The answer must consist of every line from the data that holds the string "computer".

——

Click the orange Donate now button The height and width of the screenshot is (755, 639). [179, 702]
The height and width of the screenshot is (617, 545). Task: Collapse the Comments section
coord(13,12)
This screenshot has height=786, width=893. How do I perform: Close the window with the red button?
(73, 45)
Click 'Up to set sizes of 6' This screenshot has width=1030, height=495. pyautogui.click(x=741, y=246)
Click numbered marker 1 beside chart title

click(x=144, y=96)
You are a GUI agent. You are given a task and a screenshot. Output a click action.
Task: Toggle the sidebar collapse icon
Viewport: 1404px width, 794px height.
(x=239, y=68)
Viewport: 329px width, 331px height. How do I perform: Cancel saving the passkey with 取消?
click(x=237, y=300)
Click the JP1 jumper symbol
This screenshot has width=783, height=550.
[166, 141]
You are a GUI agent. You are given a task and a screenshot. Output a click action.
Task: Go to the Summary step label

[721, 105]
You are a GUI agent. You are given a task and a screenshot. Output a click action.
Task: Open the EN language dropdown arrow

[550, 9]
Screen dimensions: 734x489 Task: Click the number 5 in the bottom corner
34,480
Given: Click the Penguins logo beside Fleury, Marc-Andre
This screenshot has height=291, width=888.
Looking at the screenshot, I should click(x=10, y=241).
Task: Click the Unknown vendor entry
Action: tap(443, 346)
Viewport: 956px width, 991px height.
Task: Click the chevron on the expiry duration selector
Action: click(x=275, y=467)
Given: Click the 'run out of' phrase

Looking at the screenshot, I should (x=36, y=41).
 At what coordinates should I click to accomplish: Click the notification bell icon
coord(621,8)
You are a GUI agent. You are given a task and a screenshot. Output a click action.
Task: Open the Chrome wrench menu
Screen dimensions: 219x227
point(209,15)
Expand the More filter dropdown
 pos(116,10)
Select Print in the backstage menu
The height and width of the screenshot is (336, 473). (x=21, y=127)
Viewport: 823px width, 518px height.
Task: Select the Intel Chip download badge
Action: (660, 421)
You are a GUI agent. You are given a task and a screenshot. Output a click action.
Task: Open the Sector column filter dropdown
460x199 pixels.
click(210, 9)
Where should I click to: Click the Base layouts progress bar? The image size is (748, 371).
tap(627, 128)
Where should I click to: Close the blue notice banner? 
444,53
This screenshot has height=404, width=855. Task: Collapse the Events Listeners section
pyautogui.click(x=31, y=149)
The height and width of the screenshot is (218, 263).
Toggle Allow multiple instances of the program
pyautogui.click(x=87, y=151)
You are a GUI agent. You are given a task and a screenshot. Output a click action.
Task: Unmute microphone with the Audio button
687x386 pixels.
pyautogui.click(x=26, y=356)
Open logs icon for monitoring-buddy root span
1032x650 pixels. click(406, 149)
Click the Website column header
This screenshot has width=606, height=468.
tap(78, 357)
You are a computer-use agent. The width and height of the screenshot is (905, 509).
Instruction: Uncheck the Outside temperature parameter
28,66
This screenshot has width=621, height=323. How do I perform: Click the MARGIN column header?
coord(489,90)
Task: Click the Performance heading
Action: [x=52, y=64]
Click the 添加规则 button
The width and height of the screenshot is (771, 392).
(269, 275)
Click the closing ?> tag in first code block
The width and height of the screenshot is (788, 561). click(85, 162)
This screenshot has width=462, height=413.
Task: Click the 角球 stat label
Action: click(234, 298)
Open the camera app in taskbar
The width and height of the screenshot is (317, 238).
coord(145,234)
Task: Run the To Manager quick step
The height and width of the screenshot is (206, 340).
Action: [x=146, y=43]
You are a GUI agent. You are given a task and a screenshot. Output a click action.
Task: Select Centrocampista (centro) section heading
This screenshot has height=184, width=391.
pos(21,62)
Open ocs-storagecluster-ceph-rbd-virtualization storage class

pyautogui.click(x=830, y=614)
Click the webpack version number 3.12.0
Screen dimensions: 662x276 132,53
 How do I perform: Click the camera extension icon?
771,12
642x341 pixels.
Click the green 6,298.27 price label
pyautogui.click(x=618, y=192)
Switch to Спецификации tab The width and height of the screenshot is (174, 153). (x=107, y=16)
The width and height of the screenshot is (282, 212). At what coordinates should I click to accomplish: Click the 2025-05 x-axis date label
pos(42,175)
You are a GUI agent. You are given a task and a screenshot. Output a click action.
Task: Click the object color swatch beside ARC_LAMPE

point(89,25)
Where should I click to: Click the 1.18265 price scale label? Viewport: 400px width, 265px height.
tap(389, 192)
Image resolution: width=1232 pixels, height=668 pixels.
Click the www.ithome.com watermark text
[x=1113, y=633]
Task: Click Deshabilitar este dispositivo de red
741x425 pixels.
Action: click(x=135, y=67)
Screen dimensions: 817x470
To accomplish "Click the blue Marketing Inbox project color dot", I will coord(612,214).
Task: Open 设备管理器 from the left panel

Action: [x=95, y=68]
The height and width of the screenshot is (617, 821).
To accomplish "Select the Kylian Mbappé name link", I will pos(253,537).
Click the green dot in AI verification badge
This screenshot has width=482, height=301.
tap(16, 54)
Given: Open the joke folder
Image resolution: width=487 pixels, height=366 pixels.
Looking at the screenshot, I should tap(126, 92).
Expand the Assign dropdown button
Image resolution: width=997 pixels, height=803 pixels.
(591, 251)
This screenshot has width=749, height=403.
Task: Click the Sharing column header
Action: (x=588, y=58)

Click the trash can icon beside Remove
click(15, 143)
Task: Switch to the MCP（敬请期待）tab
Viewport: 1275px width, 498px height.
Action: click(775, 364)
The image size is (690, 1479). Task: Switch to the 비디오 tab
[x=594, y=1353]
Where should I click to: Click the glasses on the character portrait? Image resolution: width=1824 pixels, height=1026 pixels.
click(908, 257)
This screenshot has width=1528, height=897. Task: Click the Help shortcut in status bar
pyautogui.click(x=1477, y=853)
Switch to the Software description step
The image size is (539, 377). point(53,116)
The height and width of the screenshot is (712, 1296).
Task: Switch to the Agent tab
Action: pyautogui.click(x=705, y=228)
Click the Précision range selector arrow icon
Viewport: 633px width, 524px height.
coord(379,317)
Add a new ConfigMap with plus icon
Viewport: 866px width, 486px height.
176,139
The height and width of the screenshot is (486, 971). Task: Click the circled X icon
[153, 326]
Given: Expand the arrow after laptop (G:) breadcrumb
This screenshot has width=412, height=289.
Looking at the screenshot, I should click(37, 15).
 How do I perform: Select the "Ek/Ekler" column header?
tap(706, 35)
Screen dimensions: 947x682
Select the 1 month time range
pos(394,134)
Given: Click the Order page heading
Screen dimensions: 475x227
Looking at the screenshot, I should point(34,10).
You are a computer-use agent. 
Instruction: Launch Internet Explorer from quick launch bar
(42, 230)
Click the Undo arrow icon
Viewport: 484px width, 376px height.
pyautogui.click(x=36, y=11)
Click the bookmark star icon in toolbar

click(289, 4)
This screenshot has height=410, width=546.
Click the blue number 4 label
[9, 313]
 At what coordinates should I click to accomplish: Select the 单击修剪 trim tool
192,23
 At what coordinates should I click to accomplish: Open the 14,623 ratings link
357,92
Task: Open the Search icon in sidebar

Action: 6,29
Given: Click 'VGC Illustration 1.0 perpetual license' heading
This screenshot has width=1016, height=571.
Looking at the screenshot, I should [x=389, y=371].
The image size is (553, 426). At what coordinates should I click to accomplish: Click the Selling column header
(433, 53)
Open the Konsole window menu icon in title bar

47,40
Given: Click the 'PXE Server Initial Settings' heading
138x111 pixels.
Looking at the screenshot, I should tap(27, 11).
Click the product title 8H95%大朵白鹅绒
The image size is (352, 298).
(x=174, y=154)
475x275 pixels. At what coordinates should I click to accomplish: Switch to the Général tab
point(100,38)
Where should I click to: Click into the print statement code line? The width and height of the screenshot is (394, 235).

——

• [Answer below]
You are a computer-use agent. The width and height of the screenshot is (905, 509).
You are a computer-use agent. 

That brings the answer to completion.